What has really gotten me excited about the current Board of Selectmen race is the healthy dialogue it has inspired! With all of the enthusiasm and energy of the residents that are speaking out, I thought it might be a great opportunity to help voters gain a deeper understanding of the role of a Selectman. And in light of the great, impactful discussions surrounding our schools (as well as several letters I’ve received asking for this– thank you to all who have jumped right on leveraging my new channels to contact me!), I feel it’s worth directing people to where they can also obtain an understanding about the School Committee members’ roles and responsibilities.
What is a Selectman’s Role?
Our Town website has a brief blurb describing the role and responsibilities, as well as a menu of all the different areas the Selectmen address. The Board of Selectmen is:
“Receptive to citizen input, welcomes and encourages citizen input; Holds public hearings on matters important to citizens and businesses to allow input; Perform multiple and diverse functions as required by our town by-laws and MA state law; Overall, assist the town and it’s citizens.”
While the Board of Selectmen works hard to ensure clear dialogue and awareness between itself and other Town Boards/ Committees, it does NOT have any direct impact/ influence on school issues/ policies. This is something set forth by the State of Massachusetts. I highly encourage everyone to read this section because while there is much debate about the schools (and believe me, I personally feel very strongly about the importance of these discussions), it is important for voters to recognize what Selectmen are authorized and empowered to address.

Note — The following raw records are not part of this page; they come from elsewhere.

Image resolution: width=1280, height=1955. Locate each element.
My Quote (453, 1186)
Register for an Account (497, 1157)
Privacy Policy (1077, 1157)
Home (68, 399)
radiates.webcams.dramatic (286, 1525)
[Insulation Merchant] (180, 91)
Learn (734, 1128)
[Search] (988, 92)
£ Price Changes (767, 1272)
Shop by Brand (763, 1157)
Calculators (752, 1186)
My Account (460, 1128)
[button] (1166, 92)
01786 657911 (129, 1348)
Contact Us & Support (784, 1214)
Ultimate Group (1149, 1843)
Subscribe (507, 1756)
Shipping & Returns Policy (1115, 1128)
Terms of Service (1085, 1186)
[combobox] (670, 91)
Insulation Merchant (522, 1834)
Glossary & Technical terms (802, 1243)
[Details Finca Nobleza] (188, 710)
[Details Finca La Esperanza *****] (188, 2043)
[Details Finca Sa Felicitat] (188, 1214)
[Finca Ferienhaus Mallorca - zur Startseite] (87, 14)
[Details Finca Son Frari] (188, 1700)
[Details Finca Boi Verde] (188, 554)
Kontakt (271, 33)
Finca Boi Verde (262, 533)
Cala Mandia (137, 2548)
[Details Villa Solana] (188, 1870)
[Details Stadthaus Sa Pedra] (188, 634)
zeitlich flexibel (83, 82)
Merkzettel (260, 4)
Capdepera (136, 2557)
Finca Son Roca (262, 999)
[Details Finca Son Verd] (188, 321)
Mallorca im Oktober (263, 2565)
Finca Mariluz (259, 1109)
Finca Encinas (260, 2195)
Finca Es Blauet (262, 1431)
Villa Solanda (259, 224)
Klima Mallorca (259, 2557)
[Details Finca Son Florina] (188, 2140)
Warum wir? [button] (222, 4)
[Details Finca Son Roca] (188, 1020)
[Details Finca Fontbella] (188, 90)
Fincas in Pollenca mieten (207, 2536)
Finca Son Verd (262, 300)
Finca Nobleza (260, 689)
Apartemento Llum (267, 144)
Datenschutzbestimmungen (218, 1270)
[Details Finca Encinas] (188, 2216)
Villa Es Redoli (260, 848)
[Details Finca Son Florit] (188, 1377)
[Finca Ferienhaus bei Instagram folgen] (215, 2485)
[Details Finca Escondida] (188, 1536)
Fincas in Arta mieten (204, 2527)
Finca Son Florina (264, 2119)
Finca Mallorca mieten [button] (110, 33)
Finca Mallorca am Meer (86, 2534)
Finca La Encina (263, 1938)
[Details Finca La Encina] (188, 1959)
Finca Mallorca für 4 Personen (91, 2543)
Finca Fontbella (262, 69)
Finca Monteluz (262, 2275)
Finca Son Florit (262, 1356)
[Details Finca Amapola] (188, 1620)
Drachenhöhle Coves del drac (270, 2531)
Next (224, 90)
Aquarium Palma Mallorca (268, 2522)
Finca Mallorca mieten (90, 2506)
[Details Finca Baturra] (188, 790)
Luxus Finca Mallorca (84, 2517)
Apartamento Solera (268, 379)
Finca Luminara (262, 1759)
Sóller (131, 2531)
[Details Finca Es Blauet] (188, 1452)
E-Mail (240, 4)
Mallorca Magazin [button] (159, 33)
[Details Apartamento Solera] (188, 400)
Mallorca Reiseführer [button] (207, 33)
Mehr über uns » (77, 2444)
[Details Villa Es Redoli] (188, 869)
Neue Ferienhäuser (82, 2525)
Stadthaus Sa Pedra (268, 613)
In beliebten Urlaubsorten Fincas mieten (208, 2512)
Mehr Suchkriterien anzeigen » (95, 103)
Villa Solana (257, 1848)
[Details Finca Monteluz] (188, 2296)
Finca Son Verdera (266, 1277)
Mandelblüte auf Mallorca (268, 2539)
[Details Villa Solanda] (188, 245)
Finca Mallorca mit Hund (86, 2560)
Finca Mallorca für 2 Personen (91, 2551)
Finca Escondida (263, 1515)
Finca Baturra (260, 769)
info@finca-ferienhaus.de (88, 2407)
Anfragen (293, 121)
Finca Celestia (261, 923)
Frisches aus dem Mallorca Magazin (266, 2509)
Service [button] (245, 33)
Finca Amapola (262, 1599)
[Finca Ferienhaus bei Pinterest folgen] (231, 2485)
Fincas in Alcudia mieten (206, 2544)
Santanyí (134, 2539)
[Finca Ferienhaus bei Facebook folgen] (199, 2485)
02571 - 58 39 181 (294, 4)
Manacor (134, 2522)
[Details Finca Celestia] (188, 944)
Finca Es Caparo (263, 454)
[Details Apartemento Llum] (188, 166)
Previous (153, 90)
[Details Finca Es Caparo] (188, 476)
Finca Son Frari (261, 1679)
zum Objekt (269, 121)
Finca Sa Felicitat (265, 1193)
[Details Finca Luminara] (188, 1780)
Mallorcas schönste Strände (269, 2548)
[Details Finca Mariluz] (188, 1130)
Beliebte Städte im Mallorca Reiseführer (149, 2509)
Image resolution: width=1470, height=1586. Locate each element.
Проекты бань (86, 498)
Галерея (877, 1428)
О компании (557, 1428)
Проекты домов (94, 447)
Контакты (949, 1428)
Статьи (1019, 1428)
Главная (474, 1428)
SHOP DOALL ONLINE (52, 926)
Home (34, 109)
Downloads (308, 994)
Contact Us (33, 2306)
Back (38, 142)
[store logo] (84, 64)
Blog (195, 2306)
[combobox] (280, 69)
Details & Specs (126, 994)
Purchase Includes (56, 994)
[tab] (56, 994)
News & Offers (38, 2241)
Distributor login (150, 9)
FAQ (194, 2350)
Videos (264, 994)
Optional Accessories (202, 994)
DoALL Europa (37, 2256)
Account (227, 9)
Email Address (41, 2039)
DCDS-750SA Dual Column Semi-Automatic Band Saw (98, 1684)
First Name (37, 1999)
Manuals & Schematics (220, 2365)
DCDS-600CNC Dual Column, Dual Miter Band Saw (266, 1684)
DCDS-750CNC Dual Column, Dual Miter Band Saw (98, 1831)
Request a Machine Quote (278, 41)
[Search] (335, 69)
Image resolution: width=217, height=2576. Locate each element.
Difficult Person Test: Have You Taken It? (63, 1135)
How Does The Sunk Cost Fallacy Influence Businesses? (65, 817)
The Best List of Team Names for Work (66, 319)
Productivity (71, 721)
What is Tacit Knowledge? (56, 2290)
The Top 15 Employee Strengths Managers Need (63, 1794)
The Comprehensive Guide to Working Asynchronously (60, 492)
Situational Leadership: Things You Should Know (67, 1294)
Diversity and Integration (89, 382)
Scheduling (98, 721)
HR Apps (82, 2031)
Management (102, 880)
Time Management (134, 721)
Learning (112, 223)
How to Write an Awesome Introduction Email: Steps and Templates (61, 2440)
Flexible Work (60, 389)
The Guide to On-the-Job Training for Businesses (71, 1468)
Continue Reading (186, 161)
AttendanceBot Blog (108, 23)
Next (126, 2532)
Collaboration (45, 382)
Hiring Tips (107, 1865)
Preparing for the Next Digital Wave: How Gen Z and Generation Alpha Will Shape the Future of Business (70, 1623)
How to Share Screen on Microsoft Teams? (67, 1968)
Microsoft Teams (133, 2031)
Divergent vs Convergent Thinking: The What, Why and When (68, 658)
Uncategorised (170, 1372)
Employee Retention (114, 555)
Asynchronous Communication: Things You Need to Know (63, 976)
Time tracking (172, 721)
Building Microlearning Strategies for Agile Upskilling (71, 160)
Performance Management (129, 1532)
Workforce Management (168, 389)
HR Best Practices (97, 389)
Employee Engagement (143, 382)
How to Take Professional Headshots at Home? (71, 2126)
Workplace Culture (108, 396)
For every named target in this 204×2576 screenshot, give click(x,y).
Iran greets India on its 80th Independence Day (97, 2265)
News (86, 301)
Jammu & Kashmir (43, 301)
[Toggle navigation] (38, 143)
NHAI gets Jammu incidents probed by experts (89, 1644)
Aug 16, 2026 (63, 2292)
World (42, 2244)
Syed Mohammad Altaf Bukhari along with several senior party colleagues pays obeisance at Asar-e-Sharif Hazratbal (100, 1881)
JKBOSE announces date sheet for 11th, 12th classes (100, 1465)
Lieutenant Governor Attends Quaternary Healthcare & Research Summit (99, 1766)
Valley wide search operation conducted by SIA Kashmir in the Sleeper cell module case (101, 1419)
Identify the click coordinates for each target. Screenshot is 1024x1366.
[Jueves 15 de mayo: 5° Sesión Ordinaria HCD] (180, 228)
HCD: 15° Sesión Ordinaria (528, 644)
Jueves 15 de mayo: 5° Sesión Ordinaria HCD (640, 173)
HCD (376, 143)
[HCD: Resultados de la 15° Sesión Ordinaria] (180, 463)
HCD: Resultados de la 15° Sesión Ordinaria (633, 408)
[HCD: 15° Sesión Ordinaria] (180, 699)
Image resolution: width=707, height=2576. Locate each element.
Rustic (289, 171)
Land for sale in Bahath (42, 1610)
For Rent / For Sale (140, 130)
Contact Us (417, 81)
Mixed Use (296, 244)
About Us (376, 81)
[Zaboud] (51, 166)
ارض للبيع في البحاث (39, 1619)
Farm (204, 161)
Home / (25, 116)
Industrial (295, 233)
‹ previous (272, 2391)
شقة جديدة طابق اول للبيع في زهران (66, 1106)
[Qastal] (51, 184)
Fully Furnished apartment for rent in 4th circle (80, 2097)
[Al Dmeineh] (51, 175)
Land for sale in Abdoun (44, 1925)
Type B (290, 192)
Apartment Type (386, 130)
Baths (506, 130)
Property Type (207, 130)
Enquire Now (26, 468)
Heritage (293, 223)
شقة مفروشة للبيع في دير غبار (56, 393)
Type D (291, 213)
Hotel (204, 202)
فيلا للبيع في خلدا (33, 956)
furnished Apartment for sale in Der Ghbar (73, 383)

I have been very clear about my position on all important issues from day one, as well as ACTION I have been taking/ planning on taking for each. More recently I’m seeing my position mirrored verbatim, but with heavy emphasis on schools, so I felt it was very much worth further clarifying exactly what a Selectman can and CANNOT do.
Just like with any job, it is important a candidate actually understands what their position allows for them to do. For example, you wouldn’t want a prospective Fire Chief promising to address concerns people might have with the Police Department. There is a tremendous difference between “taking an interest” in other departments, committees and boards for the purpose of staying informed and collaborating; and then working within a specific role that legally only allows you to take action on a set list of areas.
Again, using my “Fire / Police Dept." example, if I’m the Chief of
Police that has a problem with the hydrant in my community, I’ll
communicate with the Fire Chief who is empowered to address the concern.
I might also stay in touch to see how it all turns out. However, I have
to continue to mind my duties as Police Chief in the meantime- and
actually have a firm understanding of what those duties are. That would
make me a responsible Police Chief, which is what the community has me
in place for.
Why am I stressing this issue? Because the crucial point is that Selectmen CANNOT vote on School Committee issues. It was brought to my attention that many residents were lead to believe that Selectmen can vote on both school and general town items, but that is FALSE.
Collaborate, support and share ideas- yes. That is something I've been doing all along with other groups besides the Selectmen. But take ACTIONABLE steps such as voting on other Committee items? No.